Canada doesn’t have to reinvent the wheel when it comes to regulating physician-assisted death, say some legal and ethics experts.
Lawmakers could provide clarity on thorny issues, including whether children should be eligible, but in most cases the service could be provided under the same rules that already govern other end-of-life decisions.
“It’s not as though we’ll be left in limbo,” says Arthur Schafer, founding director of the Centre for Professional and Applied Ethics at the University of Manitoba. “For at least four decades, doctors have withheld or withdrawn life support at their patients’ request ... and I’m not sure that’s so dramatically different.”
Meanwhile, “there’s a very strong reason to discourage delay and a real cost in terms of human suffering,” he says.

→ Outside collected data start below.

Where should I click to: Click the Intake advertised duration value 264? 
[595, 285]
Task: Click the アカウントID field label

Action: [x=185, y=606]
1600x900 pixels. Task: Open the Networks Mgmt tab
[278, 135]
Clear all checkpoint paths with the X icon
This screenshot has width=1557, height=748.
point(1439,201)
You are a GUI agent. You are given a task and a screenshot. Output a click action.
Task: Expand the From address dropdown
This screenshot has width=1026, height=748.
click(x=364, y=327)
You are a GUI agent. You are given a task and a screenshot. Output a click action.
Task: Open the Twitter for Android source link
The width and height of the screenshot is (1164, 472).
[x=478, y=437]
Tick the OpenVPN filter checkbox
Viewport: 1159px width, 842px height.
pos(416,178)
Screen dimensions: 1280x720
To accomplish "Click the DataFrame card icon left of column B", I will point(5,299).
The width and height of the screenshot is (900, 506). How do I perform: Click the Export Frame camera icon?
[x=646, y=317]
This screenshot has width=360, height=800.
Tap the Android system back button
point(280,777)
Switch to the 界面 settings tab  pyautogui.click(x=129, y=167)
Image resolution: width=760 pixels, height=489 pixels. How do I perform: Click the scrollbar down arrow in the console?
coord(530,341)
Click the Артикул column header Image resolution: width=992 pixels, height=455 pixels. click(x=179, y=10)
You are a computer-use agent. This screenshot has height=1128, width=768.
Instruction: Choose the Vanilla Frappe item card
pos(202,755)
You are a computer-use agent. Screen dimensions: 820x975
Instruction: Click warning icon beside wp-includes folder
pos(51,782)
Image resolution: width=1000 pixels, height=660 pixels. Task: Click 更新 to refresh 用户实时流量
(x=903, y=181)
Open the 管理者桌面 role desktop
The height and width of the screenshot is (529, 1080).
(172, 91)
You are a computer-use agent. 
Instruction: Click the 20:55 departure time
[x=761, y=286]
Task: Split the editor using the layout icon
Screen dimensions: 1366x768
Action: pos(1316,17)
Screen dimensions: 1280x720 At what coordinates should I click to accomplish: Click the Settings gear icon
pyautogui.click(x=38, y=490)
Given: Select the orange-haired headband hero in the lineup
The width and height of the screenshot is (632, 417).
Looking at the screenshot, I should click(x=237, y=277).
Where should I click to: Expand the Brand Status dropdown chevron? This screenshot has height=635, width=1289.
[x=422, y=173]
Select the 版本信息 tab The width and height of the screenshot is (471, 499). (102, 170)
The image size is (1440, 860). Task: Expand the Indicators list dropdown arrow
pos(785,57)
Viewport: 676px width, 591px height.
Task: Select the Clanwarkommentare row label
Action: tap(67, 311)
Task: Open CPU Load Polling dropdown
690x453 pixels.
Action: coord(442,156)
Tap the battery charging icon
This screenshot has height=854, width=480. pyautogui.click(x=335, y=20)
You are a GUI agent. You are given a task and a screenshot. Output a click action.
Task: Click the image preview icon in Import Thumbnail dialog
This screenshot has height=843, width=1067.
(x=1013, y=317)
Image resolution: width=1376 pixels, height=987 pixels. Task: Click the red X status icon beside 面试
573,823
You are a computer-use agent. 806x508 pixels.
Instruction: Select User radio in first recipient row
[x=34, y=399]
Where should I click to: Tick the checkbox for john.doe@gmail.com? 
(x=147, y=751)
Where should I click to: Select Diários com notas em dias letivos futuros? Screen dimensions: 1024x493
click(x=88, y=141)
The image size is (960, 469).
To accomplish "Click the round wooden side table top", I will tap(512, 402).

On Jan. 11, the federal government asked Canada’s top court for an extra six months to draft regulations for assisted death, which the court ruled last year should be legal for adults who experience enduring, intolerable suffering from a grievous, irremediable condition. The Supreme Court already suspended its 2015 ruling for 12 months to give governments time to amend laws. That means its decision is slated to take effect on Feb. 6, 2016, unless the extension is granted.
In the Jan. 11 hearing, federal lawyer Robert Frater argued that even with an extension it’s possible that “one or more” jurisdictions won’t be ready when the Criminal Code ban is lifted. “We’re talking about the line between killing and not killing, and Parliament has difficult choices.” Counsel for Ontario supported the call for more time, arguing that the provinces carry an “extra burden” in the absence of federal legislation.
But because lawmakers can only expand on the court’s decision, counsel for the appellants, Joseph Arvay, said it’s not critical to have new laws on the books. “The government seems to think the task ahead is far more complicated than it really is.”

Patients suffering from irremediable illnesses may have to wait six more months before laws are enacted to allow physician-assisted dying.
Image courtesy of nano/iStock
According to the chair of a provincial–territorial advisory group on physician-assisted death, it’s “unrealistic” to require a perfect system in order to offer the service. “We’re still going to need to learn through its implementation,” says Jennifer Gibson, who is also director of the University of Toronto Joint Centre for Bioethics.
Regulatory colleges and professional associations have already issued a “great deal” of advice that could guide physicians in absence of provincial standards for assisted death, Gibson adds. “It’s been remarkable how quickly they mobilized.”
According to David Solomon, a Toronto lawyer who specializes in health industry governance and regulation, provinces are likely to defer to these guidelines anyway, at least “in terms of expectations at the individual physician level.”
Following existing consent and capacity laws will help protect doctors from criminal liability, he adds. This involves “communicating all the risks associated with physician-assisted death, including the possibility that it won’t work and the possibility of a painful death, and ensuring that the minimum criteria in Carter v. Canada is met.”
Thorough documentation will also provide a “strong defense to any claims of negligent or wrongful death,” as well as claims of discrimination when a doctor refuses to provide the service, Solomon says.
Federal and provincial–territorial guidance is most needed where nonbinding advice conflicts, he notes. “Conscientious objection remains the area where there’s the biggest lack of consensus.”
Professional regulators and associations, including the Canadian Medical Association and College of Physicians and Surgeons of Ontario, disagree over whether objecting physicians should be compelled to provide referrals for physician-assisted death. There’s also conflicting advice on whether publicly funded, faith-based institutions should be required to provide the service.
However, “the issue has been hotly debated before on topics such as therapeutic abortion and the duty of a physician to provide a referral for consultation appears to be settled at the regulatory level in Ontario,” says Solomon. “I think we can anticipate that similar principles would be applied by the courts.”
Another contentious issue is whether governments should impose age restrictions on medical aid in dying. Some provinces, such as Ontario, have mature minor laws that allow people under 18 to make their own medical decisions, which could include requesting assistance to die, says Solomon.
“The test for consent should be the same whether it’s for physician-assisted death or any other medical treatment,” he explains. However, governments may choose to impose additional restrictions.
Amendments to the Criminal Code may also be necessary to protect health workers who assist doctors to provide medical aid in dying. “On a strict reading of Carter, it only shields physicians,” says Solomon. It’s unlikely that a police force or court would pursue criminal charges in such cases, “but at the same time it would be helpful for allied health professionals to have more explicit comfort,” he says.
The Supreme Court has deferred judgment on whether to delay the legalization of assisted death.